Top of TEXT SEGMENT

Aleš Jindra

Personal information
- Date of birth: 12 June 1973 (age 51)
- Place of birth: Plzeň, Czechoslovakia
- Position(s): Defensive midfielder

Youth career
- 1979–1993: FC Viktoria Plzeň

Senior career*
- Years: Team / Apps / (Gls)
- 1993–1994: VTJ Karlovy Vary / – / (–)
- 1994–1995: FC Viktoria Plzeň / 3 / (0)
- 1995–1999: Chmel Blšany / 94 / (4)
- 1999–2000: FC Viktoria Plzeň / 35 / (8)
- 2001: FK AS Pardubice / 14 / (1)
- 2001–2002: FC Augsburg / 26 / (1)
- 2007: SV Etzenricht / 16 / (3)

Managerial career
- 2008: FK Baník Sokolov (assistant coach)
- 2009: CFR Cluj (assistant coach)
- 2010–2011: Sparta Prague (assistant coach)
- 2012–2017: FK Baník Sokolov

= Aleš Jindra =

Czech footballer and coach

Aleš Jindra (born 12 June 1973) is a Czech football coach and a former football player.

Before moving to Romania, he was the assistant coach of the Czech 2. Liga team FK Baník Sokolov.

Bottom of TEXT SEGMENT
Top of DATASET

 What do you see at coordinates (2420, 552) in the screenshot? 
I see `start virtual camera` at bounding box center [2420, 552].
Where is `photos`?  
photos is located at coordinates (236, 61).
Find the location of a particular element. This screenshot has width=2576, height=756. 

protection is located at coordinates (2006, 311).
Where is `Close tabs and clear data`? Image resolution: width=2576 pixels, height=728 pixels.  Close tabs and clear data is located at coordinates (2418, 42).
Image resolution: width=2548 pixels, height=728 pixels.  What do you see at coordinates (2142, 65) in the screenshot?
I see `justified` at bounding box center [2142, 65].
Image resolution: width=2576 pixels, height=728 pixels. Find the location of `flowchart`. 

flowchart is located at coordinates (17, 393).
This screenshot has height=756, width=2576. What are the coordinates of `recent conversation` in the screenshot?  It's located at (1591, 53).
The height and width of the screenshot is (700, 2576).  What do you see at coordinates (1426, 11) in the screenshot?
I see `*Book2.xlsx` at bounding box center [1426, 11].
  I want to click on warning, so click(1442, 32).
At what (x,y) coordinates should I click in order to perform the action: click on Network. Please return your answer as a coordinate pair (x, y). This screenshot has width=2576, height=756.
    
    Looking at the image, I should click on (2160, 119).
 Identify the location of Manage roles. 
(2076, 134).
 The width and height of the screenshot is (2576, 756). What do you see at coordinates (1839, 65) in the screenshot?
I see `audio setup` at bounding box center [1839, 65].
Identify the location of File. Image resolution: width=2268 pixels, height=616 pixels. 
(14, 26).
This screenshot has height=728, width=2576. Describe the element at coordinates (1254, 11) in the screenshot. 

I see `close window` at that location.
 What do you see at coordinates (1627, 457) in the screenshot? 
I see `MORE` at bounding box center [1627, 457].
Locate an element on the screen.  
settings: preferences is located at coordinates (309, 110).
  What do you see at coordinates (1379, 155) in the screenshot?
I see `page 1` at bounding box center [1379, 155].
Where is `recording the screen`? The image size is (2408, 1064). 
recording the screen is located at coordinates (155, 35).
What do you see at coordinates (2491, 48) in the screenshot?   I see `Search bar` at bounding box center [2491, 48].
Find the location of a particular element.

Bottom of DATASET

### REQUIRED ACTIONS
1. Can you restate the paragraph beginning "Aleš Jindra (born 12 June 1973)" in the Aleš Jindra profile more briefly, keeping its main facts?
2. Could you copy the part of the Aleš Jindra profile that opens with the words containing "- Place of birth: Plzeň, Czechoslovakia" and closes with "Apps / (Gls)"?

### ANSWERS BY ITEM
1. Aleš Jindra, born 12 June 1973, is a Czech football coach and former player.

2.
- Place of birth: Plzeň, Czechoslovakia
- Position(s): Defensive midfielder

Youth career
- 1979–1993: FC Viktoria Plzeň

Senior career*
- Years: Team / Apps / (Gls)